1956-1957 Les rendez-vous de Rivoli

Publié le 9 janvier 2007

Texte issu de la brochure du cinquantenaire de l’AJEF.

Cette Quatrième République finissante laissera le souvenir d’une période morose et agitée : guerre d’Algérie, crise de Suez, grèves, instabilité ministérielle… Et pourtant, même si l’inflation reste un problème lancinant – elle est repartie à la suite des mesures sociales mises en œuvre par le gouvernement de Guy Mollet –, l’économie ne se porte pas si mal, avec une croissance qui avoisine les 5 % par an et un taux de chômage inférieur à 2 %.

Dans la presse, les grands sujets économiques du moment n’ont rien d’abstrait ni de théorique : la vie chère, les difficultés de logement, les revendi- cations sociales. Il n’y a que sept ans que les tickets de rationnement ont disparu. Pour aider les vieux, on invente en 1956 la vignette automobile – un impôt “provisoire” qui sera supprimé… en 2001.
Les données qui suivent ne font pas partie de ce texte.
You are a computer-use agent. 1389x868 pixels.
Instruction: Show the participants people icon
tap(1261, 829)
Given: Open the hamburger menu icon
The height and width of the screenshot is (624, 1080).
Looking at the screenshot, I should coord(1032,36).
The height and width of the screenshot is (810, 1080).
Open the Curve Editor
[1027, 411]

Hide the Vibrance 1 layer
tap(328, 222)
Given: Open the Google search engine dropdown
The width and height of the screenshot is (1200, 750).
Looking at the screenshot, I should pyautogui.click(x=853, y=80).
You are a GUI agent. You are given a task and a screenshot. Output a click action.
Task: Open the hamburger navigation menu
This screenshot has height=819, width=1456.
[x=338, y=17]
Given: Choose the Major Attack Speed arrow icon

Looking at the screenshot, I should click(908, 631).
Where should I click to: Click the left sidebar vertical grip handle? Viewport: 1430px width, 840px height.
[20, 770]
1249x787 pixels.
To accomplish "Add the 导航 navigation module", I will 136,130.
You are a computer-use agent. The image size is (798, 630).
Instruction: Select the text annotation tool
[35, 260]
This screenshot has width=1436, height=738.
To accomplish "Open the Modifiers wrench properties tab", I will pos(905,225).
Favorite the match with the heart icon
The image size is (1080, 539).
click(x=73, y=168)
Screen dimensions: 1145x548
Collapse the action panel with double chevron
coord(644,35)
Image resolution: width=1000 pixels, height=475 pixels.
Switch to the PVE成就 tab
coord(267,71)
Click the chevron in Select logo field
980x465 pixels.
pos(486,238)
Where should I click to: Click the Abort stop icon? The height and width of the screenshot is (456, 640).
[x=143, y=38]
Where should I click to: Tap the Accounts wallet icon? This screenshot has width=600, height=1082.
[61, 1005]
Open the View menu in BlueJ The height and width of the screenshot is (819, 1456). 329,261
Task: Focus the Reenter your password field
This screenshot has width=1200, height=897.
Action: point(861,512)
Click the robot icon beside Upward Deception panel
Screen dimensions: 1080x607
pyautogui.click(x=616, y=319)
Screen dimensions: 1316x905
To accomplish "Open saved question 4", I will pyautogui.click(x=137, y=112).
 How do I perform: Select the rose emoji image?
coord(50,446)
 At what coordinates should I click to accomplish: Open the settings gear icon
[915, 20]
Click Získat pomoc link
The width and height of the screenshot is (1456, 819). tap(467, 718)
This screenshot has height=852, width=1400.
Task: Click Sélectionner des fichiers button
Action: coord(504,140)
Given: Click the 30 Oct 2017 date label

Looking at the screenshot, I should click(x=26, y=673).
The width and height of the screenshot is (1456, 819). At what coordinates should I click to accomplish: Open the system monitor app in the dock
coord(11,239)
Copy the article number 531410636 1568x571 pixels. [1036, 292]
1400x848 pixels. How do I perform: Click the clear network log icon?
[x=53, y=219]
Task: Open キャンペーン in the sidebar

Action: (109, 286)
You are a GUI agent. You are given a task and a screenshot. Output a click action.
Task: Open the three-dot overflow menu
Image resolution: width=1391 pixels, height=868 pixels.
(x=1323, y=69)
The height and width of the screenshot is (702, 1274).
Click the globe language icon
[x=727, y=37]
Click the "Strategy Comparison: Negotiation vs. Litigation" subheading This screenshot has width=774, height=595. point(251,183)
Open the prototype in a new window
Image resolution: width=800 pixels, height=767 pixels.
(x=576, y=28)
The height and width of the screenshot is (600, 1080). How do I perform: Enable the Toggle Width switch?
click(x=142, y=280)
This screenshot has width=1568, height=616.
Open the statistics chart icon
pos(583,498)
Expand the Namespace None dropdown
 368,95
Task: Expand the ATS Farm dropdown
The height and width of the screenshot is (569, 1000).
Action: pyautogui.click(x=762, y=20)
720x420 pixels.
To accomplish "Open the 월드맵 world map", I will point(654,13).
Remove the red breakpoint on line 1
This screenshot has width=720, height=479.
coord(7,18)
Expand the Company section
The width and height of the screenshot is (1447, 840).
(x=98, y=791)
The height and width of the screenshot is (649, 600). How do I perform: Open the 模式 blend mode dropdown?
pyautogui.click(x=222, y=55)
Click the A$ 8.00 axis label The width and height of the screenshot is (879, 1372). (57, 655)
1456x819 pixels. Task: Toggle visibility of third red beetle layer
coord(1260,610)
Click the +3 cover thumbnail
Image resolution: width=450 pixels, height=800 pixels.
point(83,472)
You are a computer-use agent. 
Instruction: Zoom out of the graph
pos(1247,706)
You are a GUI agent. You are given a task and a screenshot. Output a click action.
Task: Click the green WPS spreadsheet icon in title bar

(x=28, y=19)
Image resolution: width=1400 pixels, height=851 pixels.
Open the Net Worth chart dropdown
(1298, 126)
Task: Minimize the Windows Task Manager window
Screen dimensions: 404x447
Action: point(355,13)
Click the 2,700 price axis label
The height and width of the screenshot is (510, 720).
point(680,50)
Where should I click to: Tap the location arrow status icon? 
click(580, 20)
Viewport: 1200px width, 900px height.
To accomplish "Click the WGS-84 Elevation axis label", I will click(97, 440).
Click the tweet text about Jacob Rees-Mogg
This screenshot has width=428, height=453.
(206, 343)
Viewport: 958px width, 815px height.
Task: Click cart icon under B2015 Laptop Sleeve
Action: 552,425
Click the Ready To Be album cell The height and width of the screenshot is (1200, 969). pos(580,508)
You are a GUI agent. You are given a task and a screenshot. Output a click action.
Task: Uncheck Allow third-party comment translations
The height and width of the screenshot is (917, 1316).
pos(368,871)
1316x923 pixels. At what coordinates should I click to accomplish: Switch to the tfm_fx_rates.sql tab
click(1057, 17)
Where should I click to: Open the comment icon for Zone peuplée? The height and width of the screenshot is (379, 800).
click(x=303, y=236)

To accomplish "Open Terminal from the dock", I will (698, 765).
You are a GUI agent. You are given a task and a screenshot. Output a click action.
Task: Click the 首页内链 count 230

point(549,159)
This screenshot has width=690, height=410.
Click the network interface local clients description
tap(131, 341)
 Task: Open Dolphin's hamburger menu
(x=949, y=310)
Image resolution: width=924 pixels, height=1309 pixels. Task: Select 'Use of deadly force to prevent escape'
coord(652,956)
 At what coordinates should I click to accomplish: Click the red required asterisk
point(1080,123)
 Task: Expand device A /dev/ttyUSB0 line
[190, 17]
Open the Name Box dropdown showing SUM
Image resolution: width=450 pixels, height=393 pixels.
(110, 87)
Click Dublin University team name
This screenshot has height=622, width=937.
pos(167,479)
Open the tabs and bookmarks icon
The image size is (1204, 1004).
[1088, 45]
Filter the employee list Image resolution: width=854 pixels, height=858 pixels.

Mais en même temps, la France est en plein redressement. Les deux premiers Plans (le deuxième s’achève en 1957) ont fixé comme priorité la croissance de la production – le logement ne viendra que plus tard. Les besoins d’infrastructures et d’équipement des ménages nourrissent une activité intense. Les Français travaillent près de 2100 heures par an (600 de plus qu’aujourd’hui).

La croissance se poursuit à l’abri des barrières douanières, dans une Europe protectionniste dont la signature du Traité de Rome annonce la fin. Un monde où l’équilibre de la terreur impose une stabilité que troublent, à l’Est, en 1956, le rapport Khrouchtchev et l’intervention russe à Budapest. L’année suivante, l’URSS lance le premier Spoutnik.

Dans une économie aussi dirigée (contrôle des prix et des changes), la principale source d’information se trouve au ministère des Finances. Chaque jour, une poignée de journalistes accrédités arpente les couloirs du Louvre (“Rivoli” restera le siège du ministère jusqu’en 1988) et se retrouve à midi pour un bref point de presse donné par le ministre ou son directeur de cabinet. On glane aussi des confi- dences en accrochant un conseiller entre deux portes, ou parfois en “passant la tête” dans un bureau pour un bavardage informel.

En juin 1956 – Paul Ramadier était alors le ministre des Finances du gouvernement Mollet, le vingtième depuis 1947 –, ce petit groupe crée l’Ajef. Autour d’Armand Macé (Le Parisien), qui en sera le premier président, et de Jacques Le Désert, René Mazedier, Rémy Dussart, il y a Jean Boissonnat (La Croix), Gilbert Mathieu (Le Monde), qui occuperont après Macé la présidence de l’association, et quelques autres. Les statuts seront modifiés en 1978, puis en 1986 pour s’adapter à l’augmentation du nombre des journalistes adhérents.